“A REVOLTA DE PRINCESA
– PODER PRIVADO X PODER INSTITUÍDO”
INÊS CAMINHA LOPES RODRIGUES
O livro A Revolta de
Princesa – Poder Privado X Poder Constituído, de autoria da professora
paraibana, Inês Caminha Lopes Rodrigues, é tido por grande parte dos
conhecedores da história da rebelião de Princesa, como talvez o relato mais
isento sobre os fatos daquele importante movimento bélico ocorrido na Paraíba.
A autora divide o livro em três partes: os antecedentes, a luta, e uma breve
conclusão. Porém, o que ganha especial realce nesse trabalho é o exercício
analítico, o que a autora faz sem partidarismo ou emoção. O escrito de Caminha
é sucinto, mas com fugaz densidade no que relata, um rápido estudo sobre o
importante movimento sedicioso que foi a Guerra de Princesa. Louvado por
personalidades de destaque no meio historiográfico, a obra em tela é comentada
pelo historiador José Octávio de Arruda Mello, que diz:
(...) a professora Inês Caminha Lopes
Rodrigues terá escrito com êste A Revolta
de Princesa – Uma Contribuição ao Estudo do Mandonismo Local (Paraíba-1930), o
livro da nossa geração. (...) De mais a mais, como nos refugiarmos nos
sarcófagos da Idade Antiga e sagas do Brasil colônia, quando temos diante de
nós acontecimentos da dimensão do levante de Princesa – Guerra Civil com tôdas
as letras – cujas consequências, pela transição político-social que assinala,
se estendem até os nossos dias?”.
Prefaciando o trabalho, o paulista, Odilon Nogueira de Matos,
professor e importante historiador brasileiro, assinala:
“Eis porque considero do mais alto
valor e interesse o livro que tenho a honra de prefaciar. A autora não se
limitou à crônica de um dos mais curiosos e significativos movimentos do apagar
das luzes da Primeira República. Procurou interpretá-lo e situá-lo em contexto,
não apenas mais amplo, mas mais adequado à compreensão do tema”.

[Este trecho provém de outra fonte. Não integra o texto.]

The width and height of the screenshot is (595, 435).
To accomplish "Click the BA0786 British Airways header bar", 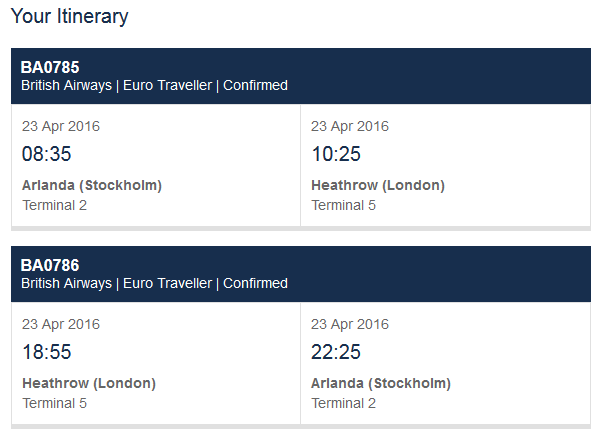I will pyautogui.click(x=301, y=274).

Comentários tão abalizados e de onde vêm, dão força à certeza
de que essa obra se reveste de indispensável importância para aqueles que
desejam compreender a nossa história, além de conceder importante status àquele movimento que foi, sem
dúvida, um dos precursores da Revolução de 1930.

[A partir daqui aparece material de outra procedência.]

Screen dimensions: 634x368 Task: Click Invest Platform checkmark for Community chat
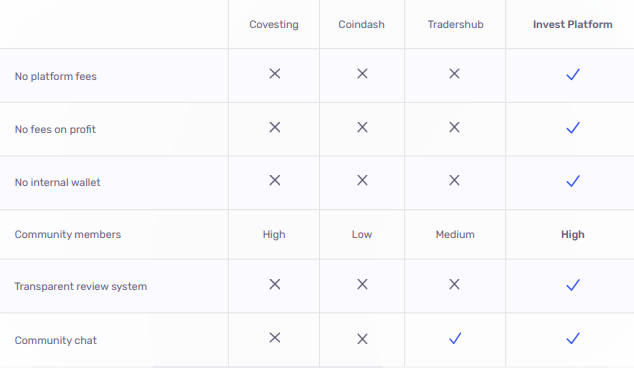pyautogui.click(x=573, y=338)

Na parte inicial do livro, Inês Caminha, trata do caldo de
cultura que fomentou a rebelião. Disserta que, em que pese já existirem
antecedentes que punham lenha na fogueira dos relacionamentos dos vários atores
envolvidos naquele episódio (do que trataremos quando da análise de outros
trabalhos literários correlatos), um dos fatores preponderantes para a eclosão
do movimento, foi a investidura de João Pessoa Cavalcanti de Albuquerque no
governo do estado da Paraíba, por indicação de seu tio, Epitácio da Silva
Pessoa. Vindo do Rio de Janeiro, aqui chegou, o sobrinho do ex-presidente da
República e, empossado dispôs-se com a determinação de promover a quebra do
poder hegemônico dos coronéis. Rixas antigas moviam essa vontade e, mesmo antes
de assumir, segundo a autora: (...) Prometera a si mesmo encetar uma
ferrenha campanha de moralização dos costumes, pois, segundo suas próprias
palavras, estava ‘tudo podre’, fazendo-se necessária ‘uma vassourada em regra’
para ‘purificar a vida pública, rebaixada por figuras de significação e aproveitadores
gulosos’”. Além dessa contundente afirmação, o novo presidente anuncia
também medidas drásticas em combate ao cangaceirismo. Segundo a autora, com o
intuito de desprestigiar os chefes locais, sem dar-lhes trégua: “(...)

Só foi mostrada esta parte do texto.